Antimicrobial tests, based on ASTM D5590, were carried out at an independent testing laboratory. ASTM D5590-94 is an accelerated test used to determine the relative resistance of coating films to fungal growth. In this test, mold growth is monitored by placing the sample in a moist incubating chamber and monitoring growth for a 4-week period. Three fungal bacteria types are specified in the method, Penicillium funiculosum (ATCC #11797), Aspergillus niger (ATCC #6275), and Aureobasidium pullulans (ATCC #9348). Several samples showed no fungal growth after 4 weeks (see Figure 1). Other samples showed fungal growth that was inhibited on the coating itself, while not on the agar medium surrounding the sample. In control experiments when no biocides were incorporated into the coatings, there was extensive fungal growth on both the samples and the agar medium (see Figure 2).
Figure 1. A coating with TDA’s biocidal nanocomposites that showed zero fungal growth.
Figure 2. A “negative control” coating sample without any biocides.
Long-term tests also were initiated during this research project. Waterborne exterior coating samples were prepared and submitted for outdoor weathering tests by TDA’s commercial partner. These tests will measure biocidal activity in real-world conditions and will take approximately 18 months. These results should be available during Phase II.
TDA’s nanoparticles are produced from inexpensive starting materials and therefore can be economical value-added additives for the coatings market. TDA’s nanoparticles are made from an inexpensive mineral product and organic groups that can be selected to provide compatibility between the nanoparticles and a coating. By the nature of the starting materials, these nanoparticles also are very inexpensive. It is anticipated that TDA’s base nanoparticles could be produced for approximately $2-3 per pound. Biocides are more expensive, ranging from $4-6 per pound, and a biocidal nanoparticle would have to account for the cost of each of the components. The low loading levels necessary for both the nanoparticles and the biocides, however, decreases the economic costs of nanoparticle addition.
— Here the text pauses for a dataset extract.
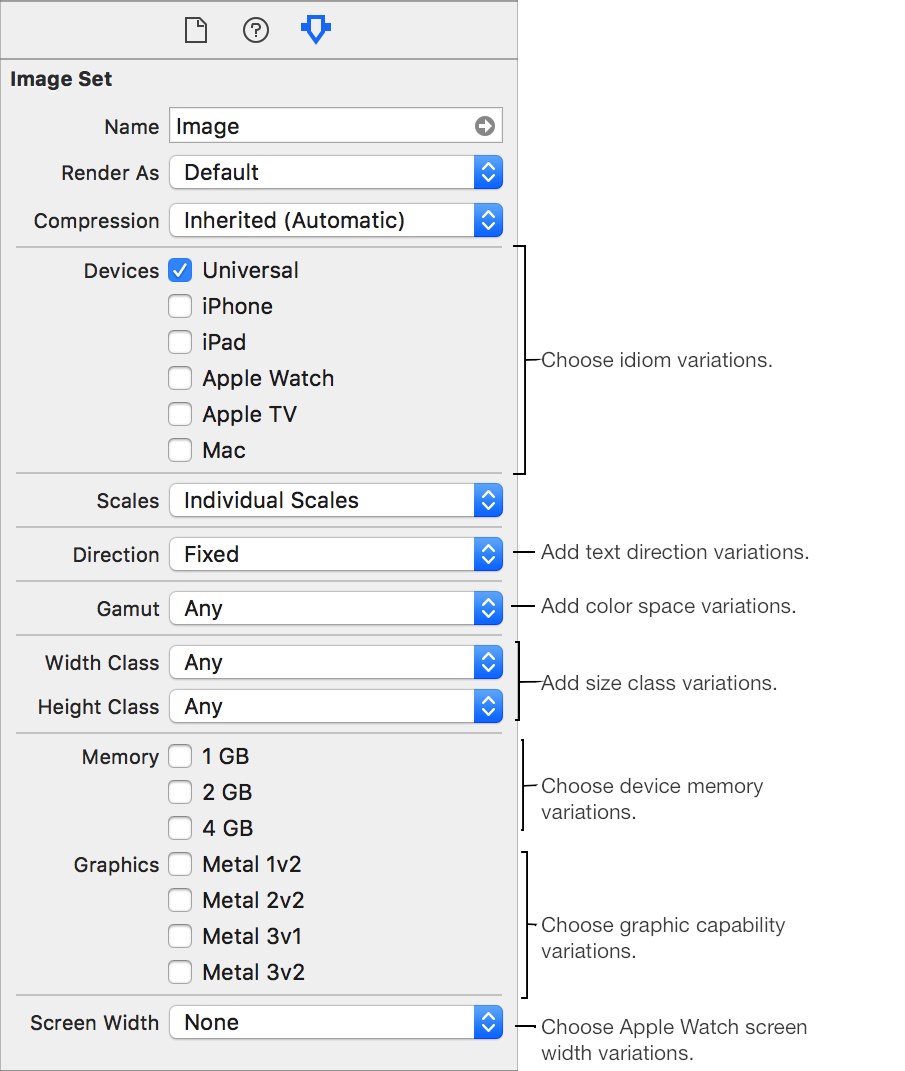
Task: Uncheck the Universal devices checkbox
Action: point(180,270)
Long-lived and effective biocides are an elusive goal for the coatings industry. Commercially available biocides leach out of dry coatings, eventually rendering the coatings ineffective at preventing mold growth. This is an area that affects both exterior and interior coated surfaces. Biocides are important in controlling the spread of harmful microorganisms; they help coatings maintain their integrity (and therefore protecting the surface that has been painted) and uphold the aesthetic appearance of architectural structures.
TDA was successful in preparing biocidal nanoparticles that were added to waterborne latex coatings. The coatings showed resistance to fungal growth in accelerated tests.